--- START EXTRACTED TEXT ---

More Stuff goes wrong

Two great passages to Holyhead, electrical issues, family, and lots of engine trouble as we travel from Beaumaris to Porthdinllean on the Llyn Peninusula and then on to Holyhead.

The weather was at least calm, which meant that we could at last leave the safety of of our mooring in Beaumaris and venture down the Menai straights. As Beverley had navigated the Swellies last time, it meant that is was my time to navigate this particular stretch of water, so I was on the helm, and it was I who told Beverley to slip the moorings at the correct time, taking into consideration the wind and the tide at that moment. I had of course watched our video on Navigating the Swellies so I was as informed as I could be. It was a fairly easy motor all the way down to Beaumaris, with the only thing of note being my first attempt at ferry gliding into the marina.

--- END EXTRACTED TEXT ---

» WHAT YOU NEED TO DO:
A - Decide whether each of these statements agrees with the sailing account, answering yes or no and quoting the deciding words: (i) Beverley navigated the Swellies on the previous trip; (ii) the weather was too rough to leave the mooring in Beaumaris; (iii) the narrator had watched a video on navigating the Swellies.
B - Write the next part of the sailing account, picking up right after its final sentence.

--- START RAW RECORDS ---

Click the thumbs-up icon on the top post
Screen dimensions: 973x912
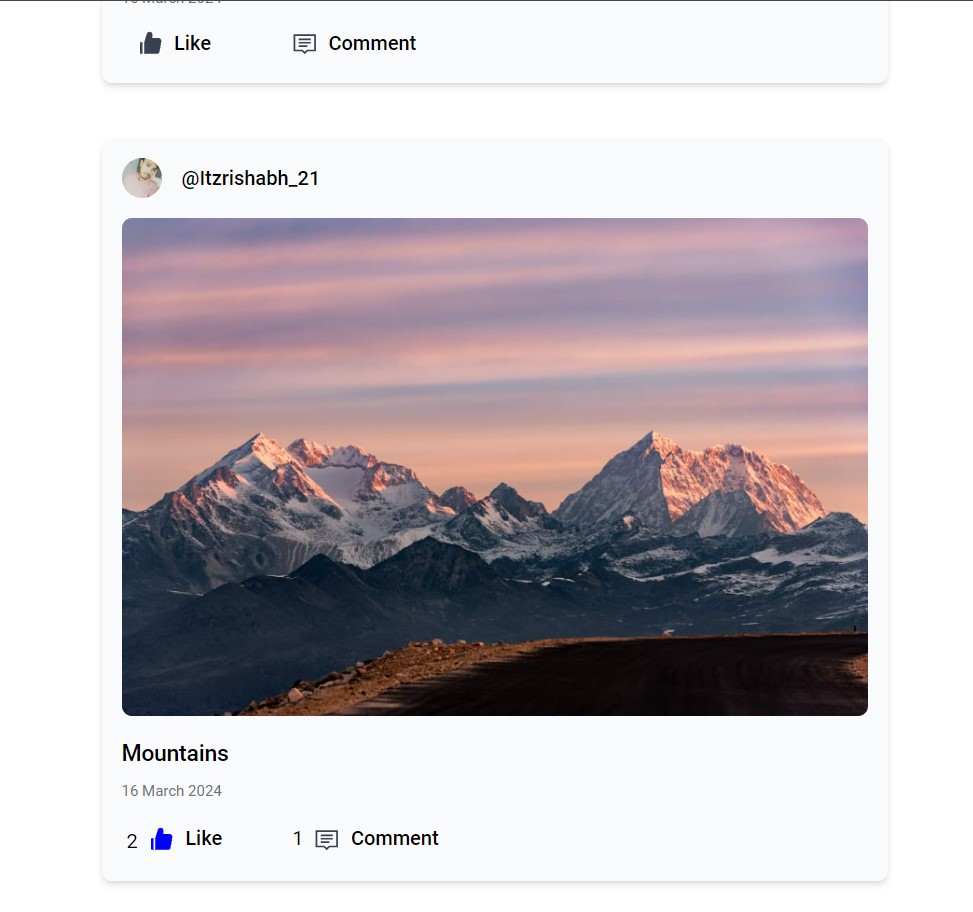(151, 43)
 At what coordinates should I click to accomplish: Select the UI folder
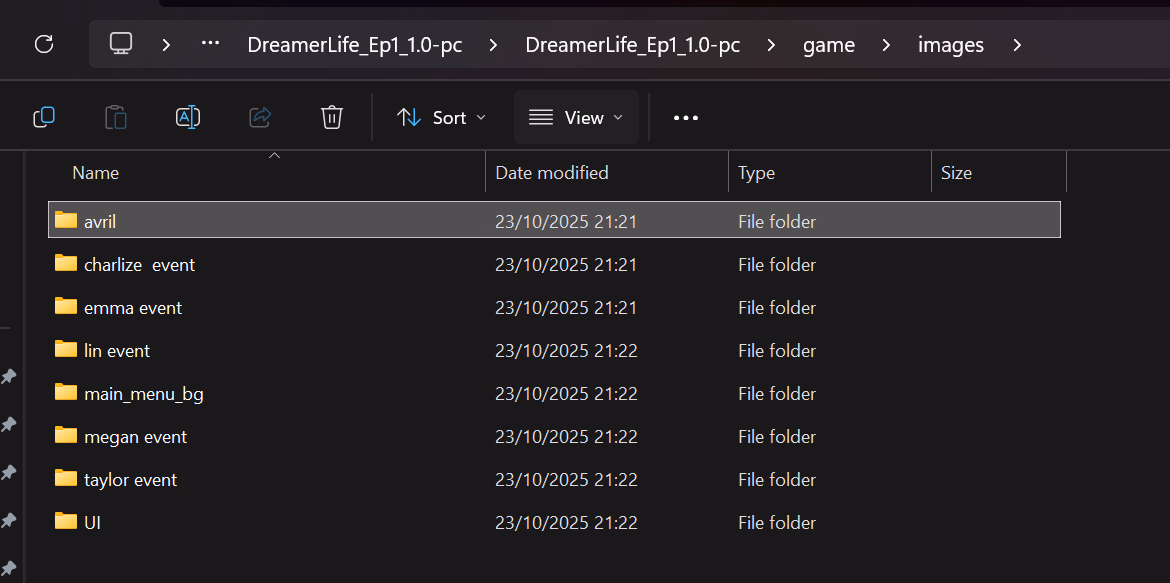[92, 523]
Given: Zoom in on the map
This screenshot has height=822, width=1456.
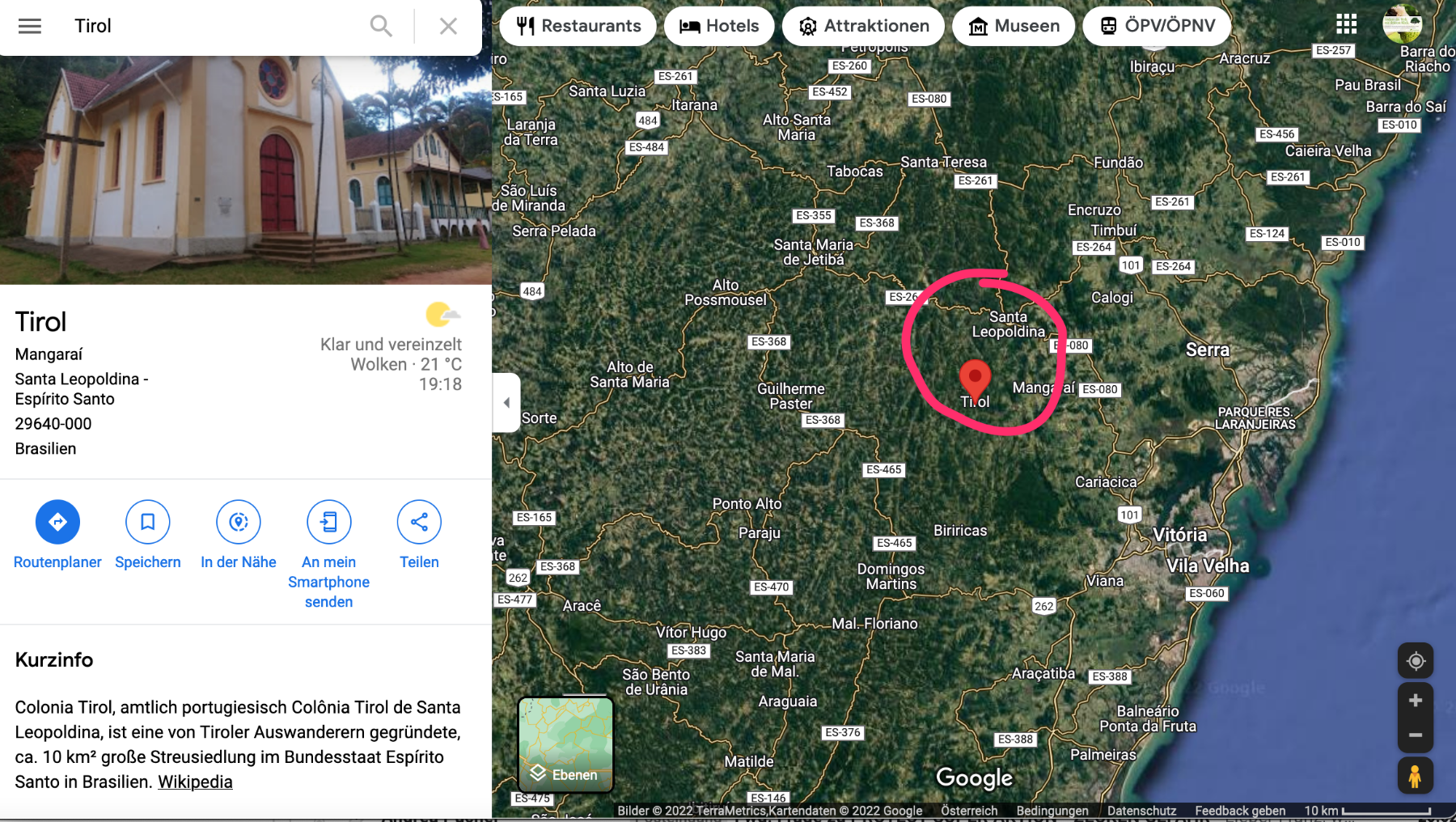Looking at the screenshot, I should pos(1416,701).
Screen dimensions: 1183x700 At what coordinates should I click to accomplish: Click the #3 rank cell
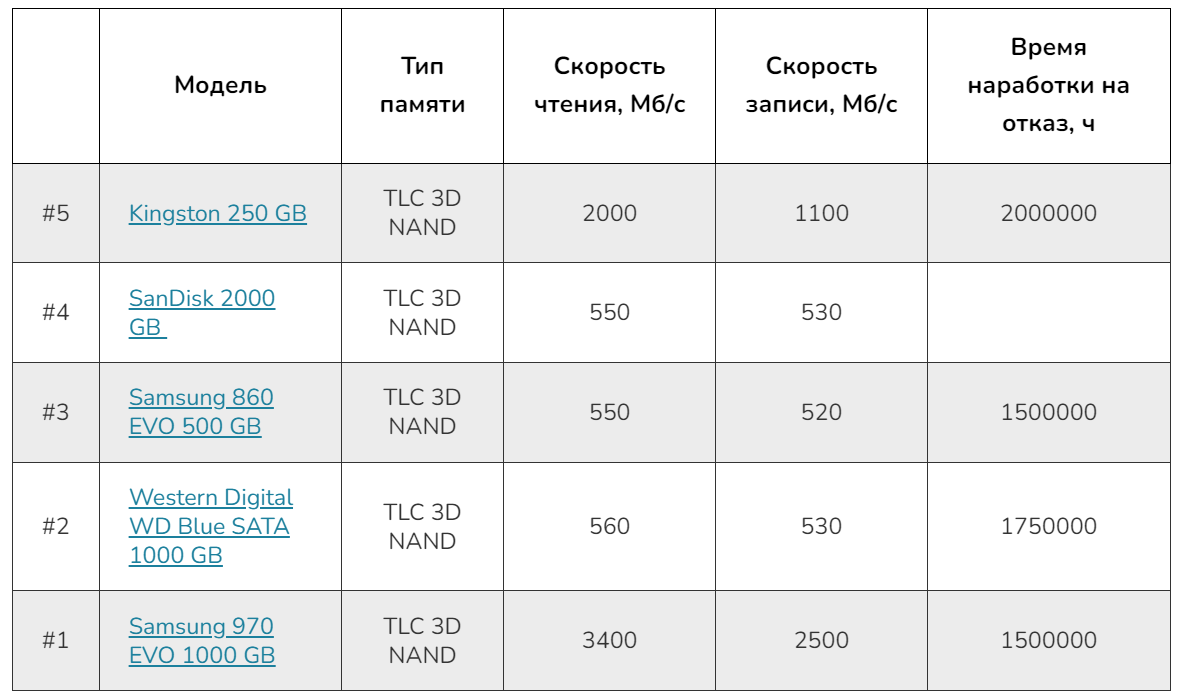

--- END RAW RECORDS ---

» RESULTS:
A - (i) Yes: "As Beverley had navigated the Swellies last time". (ii) No: "The weather was at least calm, which meant that we could at last leave the safety of of our mooring in Beaumaris". (iii) Yes: "I had of course watched our video on Navigating the Swellies".

B -
As soon as we were moored up, it was time to get on with stuff as we had a fairly busy day ahead. Beverley, got on with tidying the Lass, while I went to the local laundrette with a huge pile of washing which we had accumulated over the last week. Once I had left the washing for a service wash it was on to the harbour trust offices to pick up the mail, then back to the Lass, meanwhile Beverley had secured the Lass and gone up to the harbour office to pay for the night and pick up the latest buoyage marks for the channel.

I had only been back at the Lass for a few minutes when my family turned up, so once everyone was there, we went out for lunch at a local restaurant. We were inside, but on the benches outside someone had left their dinner so all the food was being eaten by the local seagulls. I wish I had my camera out at the time as one of the seagulls took a piece of steak in his mouth, at least one or two mouthfuls in my book and the seagull just swallowed the lot. One of the most impressive things we have seen for a long time. Once we were stuffed I went for a walk with my family while Beverley went and did the shopping as we were well down on supplies.

My family and I went for a walk along the coast, so that I could look at the buoyage in the channel. If I can look at buoyage before a passage I will as it helps with the passage and make you get a better understanding of the distances involved. While, I was there, I tried to get a sassy comment from my mother, which of course I failed to get.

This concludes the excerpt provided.